Rif.: Dt 26,4-10; Sal 90; Rm 18,8-13; Lc 4,1-13
“Ritornate a me con tutto il cuore… Laceratevi il cuore e non le vesti”
Le parole del profeta Gioele hanno dato inizio alla Quaresima, proclamate nel Mercoledì delle Ceneri, esse segnano il tempo di fede e di conversione che ci apprestiamo a vivere. Quaranta giorni che la Chiesa ci invita a percorrere uniti nell’ascolto della Parola di Dio, nella penitenza e nella preghiera affinché questo tempo diventi il luogo teologico dell’incontro e dell’intimità con Dio.
“O Dio, nostro Padre, con la celebrazione di questa Quaresima, segno sacramentale della nostra conversione, concedi a noi tuoi fedeli di crescere nella conoscenza del mistero di Cristo e di testimoniarlo con una degna condotta di vita”.
Ed oggi, con la preghiera di Colletta I, la Chiesa ci dice anche che la Quaresima è “segno sacramentale”, con tale termine s’intendono tutti quei segni esterni come la benedizione, l’imposizione delle mani o l’aspersione dell’acqua benedetta, che per mezzo della preghiera della Chiesa, ci preparano a ricevere la grazia e ci dispongono a cooperare con essa. Il segno visibile della Quaresima è la cenere posta sul nostro capo, essa esprime la nostra volontà di ritornare a Dio: la stanchezza è grande come la nostra incapacità, i pesi di cui siamo carichi gravano sulle nostra spalle, mille cose ci attraggono e ci respingono, ma, nell’alternanza delle vicende, il nostro cuore cerca silenzio, pace e un rinnovato vigore che permetta di guardare in alto, oltre la nebbia del dubbio e delle delusioni. E la preghiera ci ricorda anche che ogni giorno di questo Tempo è un giorno prezioso che predispone la nostra anima alla conversione e ci invita ad una più approfondita conoscenza di Cristo.

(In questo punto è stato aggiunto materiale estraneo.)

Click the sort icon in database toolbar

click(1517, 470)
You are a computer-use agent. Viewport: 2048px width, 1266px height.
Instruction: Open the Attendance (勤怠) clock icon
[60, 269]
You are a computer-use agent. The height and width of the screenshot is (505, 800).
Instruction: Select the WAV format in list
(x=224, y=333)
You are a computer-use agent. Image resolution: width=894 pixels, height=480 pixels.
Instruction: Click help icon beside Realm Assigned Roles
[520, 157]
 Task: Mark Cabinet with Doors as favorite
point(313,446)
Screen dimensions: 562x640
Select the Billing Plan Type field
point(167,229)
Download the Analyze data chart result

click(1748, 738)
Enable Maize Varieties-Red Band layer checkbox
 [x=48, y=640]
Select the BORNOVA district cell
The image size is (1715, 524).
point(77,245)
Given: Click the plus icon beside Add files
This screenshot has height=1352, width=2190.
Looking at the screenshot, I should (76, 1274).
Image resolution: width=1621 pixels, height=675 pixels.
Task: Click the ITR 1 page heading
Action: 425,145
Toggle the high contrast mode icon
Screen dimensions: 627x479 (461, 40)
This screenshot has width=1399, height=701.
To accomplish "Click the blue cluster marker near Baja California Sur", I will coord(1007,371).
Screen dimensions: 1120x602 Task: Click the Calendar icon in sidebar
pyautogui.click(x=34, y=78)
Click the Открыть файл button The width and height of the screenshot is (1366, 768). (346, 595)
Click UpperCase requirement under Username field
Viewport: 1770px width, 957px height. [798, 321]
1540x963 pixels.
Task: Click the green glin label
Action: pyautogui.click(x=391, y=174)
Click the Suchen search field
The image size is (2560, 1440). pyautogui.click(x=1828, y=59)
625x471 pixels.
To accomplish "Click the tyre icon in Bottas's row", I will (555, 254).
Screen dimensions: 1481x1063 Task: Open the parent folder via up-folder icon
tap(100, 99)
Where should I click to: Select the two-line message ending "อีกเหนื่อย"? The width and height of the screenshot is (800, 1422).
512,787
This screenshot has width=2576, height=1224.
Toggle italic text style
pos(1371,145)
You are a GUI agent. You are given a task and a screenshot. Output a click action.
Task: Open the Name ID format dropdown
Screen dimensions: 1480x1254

Lasciando che la cenere lentamente scenda sul nostro capo, noi ci abbandoniamo fiduciosi nelle mani di Colui che è venuto a sottrarci al nostro destino di morte e di paura. Sì, siamo polvere e in polvere torneremo, ma “Chiunque crede in Lui non sarà deluso” (II lett.) e noi sappiamo che Dio non viene meno alle promesse, crediamo che Cristo non è morto invano e che la sua risurrezione è la nostra risurrezione. Egli è venuto per condurci in quella terra benedetta che è l’eternità, così come gli Ebrei furono condotti nella terra promessa, finalmente liberi dalla schiavitù. (I lett.)
E, come gli antichi Ebrei, ricordando i benefici ottenuti, offrivano al Signore le primizie della terra, noi offriamo a Dio il nostro cuore esacerbato e bisognoso del suo aiuto. Portiamo a Lui la nostra fame perché il nostro spirito sia nutrito dalla sua Parola ed educato dall’esempio di Cristo che, nei giorni del deserto e della tentazione, ci insegnò a tenere lo sguardo fermo alla volontà del Padre.